During 2nd BCT’s deployment, maybe 900 to 1,100 soldiers used the dining facilities, while the others would buy their own groceries, eat on the economy or go to one of the different restaurants on post, Martin said.

Because all of 1st BCT will now be eating in the DFACs, “our headcount rises dramatically,” he said.

“When we saw this coming, it was a major division operation to set it up so it would succeed,” Martin said. “We needed more forks, we needed more knives. We really had to take a systematic look at throughput.”

They hired more cooks and kitchen staff and ran three load tests to make sure the division’s DFACs would be able to handle the additional soldiers.

“We brought every single soldier on orders for a day to test how good we were going to do,” Martin said. “We looked at how long they had to wait in line, whether we were able to provide the food.”

The division tested the DFACs three times over a three-month period, and “we’ve hit the sweet spot,” Martin said.

Because soldiers are away from their families, “we put a lot of money into our mess halls so soldiers look forward to going there, and it becomes an area where camaraderie is built,” he said. “We’ve got a little bit more work to do, but I’m pretty happy with what I’ve seen.”

To further ease the load on the DFACs, 1st BCT has adjusted soldiers’ work schedules to make sure they have time to get their meals, DiGiambattista said. For example, one battalion will start morning physical fitness training a little earlier than the others, so soldiers aren’t all trying to grab breakfast at the same time.

Also, the work day will start about half an hour later so soldiers have time to get their food, he said.

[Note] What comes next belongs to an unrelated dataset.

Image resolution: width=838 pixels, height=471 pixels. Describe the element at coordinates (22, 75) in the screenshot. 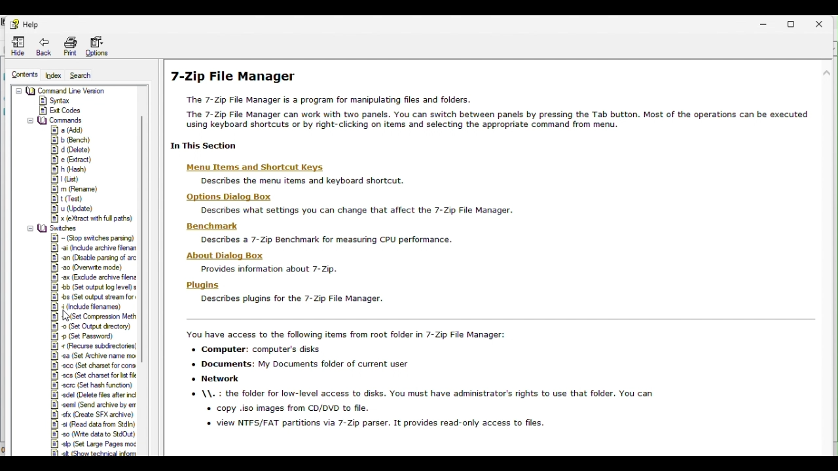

“As we talk about Essential Unit Messing, that’s very emotional, and there’s really no way to get around the emotion involved,” DiGiambattista said. “It is very important to soldiers, and as a chain of command, we know that. We’re looking at every part of that process, from wait times to food quality to the nutrition values. It’s important to us as leaders to make sure we’re taking care of our soldiers.”